* [Task goal]:
The word "will" occurs in some lines of the data. Return each such line.

* [Exercise materials]:
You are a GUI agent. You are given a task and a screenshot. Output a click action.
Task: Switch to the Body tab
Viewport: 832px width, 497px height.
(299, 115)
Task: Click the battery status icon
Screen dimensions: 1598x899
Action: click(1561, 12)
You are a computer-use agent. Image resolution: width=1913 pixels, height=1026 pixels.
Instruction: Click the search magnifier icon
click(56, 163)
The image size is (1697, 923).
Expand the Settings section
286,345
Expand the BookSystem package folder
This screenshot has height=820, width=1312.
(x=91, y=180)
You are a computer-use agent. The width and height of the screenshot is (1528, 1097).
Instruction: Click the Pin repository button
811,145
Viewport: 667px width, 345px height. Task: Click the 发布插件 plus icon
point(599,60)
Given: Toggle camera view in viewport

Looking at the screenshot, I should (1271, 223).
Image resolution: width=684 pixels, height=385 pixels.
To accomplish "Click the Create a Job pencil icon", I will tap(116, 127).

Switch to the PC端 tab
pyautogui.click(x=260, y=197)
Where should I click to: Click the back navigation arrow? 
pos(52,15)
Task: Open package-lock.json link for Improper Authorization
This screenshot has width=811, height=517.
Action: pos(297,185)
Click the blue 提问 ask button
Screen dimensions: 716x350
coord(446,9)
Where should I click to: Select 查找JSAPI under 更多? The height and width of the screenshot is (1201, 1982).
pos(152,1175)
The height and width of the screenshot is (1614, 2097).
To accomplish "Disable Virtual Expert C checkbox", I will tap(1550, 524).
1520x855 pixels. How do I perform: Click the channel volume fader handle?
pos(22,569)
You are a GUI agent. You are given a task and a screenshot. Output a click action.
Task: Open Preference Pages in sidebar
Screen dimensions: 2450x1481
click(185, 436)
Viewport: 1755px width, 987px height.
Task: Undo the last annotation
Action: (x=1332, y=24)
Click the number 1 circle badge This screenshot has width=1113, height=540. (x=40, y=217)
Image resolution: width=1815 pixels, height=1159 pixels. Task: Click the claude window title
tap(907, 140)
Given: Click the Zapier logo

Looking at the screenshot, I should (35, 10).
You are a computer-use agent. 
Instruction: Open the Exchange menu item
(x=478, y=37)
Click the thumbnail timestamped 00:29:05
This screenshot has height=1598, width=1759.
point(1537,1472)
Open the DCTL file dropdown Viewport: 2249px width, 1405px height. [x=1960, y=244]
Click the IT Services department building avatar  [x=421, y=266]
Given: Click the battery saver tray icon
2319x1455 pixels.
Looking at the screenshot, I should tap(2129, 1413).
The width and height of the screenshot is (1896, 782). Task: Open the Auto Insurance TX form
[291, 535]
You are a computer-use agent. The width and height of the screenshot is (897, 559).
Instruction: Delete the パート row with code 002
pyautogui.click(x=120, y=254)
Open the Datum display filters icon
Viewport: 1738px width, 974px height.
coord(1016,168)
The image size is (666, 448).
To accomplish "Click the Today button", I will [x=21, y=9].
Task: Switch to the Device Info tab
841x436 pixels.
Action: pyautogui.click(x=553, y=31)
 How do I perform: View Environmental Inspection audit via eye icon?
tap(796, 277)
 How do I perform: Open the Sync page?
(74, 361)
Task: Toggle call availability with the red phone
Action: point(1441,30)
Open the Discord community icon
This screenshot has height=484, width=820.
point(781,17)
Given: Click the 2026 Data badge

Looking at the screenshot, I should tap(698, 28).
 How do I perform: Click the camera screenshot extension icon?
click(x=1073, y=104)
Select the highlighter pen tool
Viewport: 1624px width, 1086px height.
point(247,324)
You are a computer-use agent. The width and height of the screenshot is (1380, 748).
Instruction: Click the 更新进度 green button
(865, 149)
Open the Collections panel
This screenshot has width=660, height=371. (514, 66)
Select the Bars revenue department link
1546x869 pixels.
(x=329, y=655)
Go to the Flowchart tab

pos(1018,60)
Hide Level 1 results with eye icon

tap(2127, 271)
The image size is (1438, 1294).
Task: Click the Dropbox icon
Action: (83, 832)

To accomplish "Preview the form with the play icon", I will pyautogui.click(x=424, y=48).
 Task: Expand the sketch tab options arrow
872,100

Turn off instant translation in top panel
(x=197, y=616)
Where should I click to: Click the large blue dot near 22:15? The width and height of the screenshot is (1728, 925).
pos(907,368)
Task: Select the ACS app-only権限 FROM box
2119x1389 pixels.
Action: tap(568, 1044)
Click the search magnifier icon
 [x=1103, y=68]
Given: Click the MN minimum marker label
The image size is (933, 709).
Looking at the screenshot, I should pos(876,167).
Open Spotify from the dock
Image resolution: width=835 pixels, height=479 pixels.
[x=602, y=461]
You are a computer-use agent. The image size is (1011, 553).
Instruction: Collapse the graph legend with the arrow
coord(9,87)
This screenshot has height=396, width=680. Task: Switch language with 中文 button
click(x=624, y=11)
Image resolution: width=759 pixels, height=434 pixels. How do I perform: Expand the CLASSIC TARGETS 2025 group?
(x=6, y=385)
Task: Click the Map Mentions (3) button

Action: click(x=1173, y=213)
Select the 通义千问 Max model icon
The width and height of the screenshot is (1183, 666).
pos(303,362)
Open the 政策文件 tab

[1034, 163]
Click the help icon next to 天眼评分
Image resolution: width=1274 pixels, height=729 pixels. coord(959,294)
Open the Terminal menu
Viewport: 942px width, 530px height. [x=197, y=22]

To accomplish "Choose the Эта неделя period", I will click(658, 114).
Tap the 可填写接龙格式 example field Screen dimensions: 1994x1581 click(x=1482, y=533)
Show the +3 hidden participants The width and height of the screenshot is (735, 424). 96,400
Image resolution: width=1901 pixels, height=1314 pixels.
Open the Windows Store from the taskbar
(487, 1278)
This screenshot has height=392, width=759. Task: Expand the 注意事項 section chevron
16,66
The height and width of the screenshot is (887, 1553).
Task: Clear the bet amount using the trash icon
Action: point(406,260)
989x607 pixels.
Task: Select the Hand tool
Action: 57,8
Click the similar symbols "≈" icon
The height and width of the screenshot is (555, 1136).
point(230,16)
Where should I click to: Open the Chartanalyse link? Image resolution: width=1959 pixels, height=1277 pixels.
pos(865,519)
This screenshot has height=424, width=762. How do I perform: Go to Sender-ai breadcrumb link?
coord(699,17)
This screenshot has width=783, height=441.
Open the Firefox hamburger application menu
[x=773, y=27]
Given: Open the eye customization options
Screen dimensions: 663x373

* [Written reply]:
To accomplish "Click the Create a Job pencil icon", I will tap(116, 127).
To accomplish "Disable Virtual Expert C checkbox", I will tap(1550, 524).
To accomplish "Click the Today button", I will [x=21, y=9].
To accomplish "Preview the form with the play icon", I will pyautogui.click(x=424, y=48).
To accomplish "Choose the Эта неделя period", I will click(658, 114).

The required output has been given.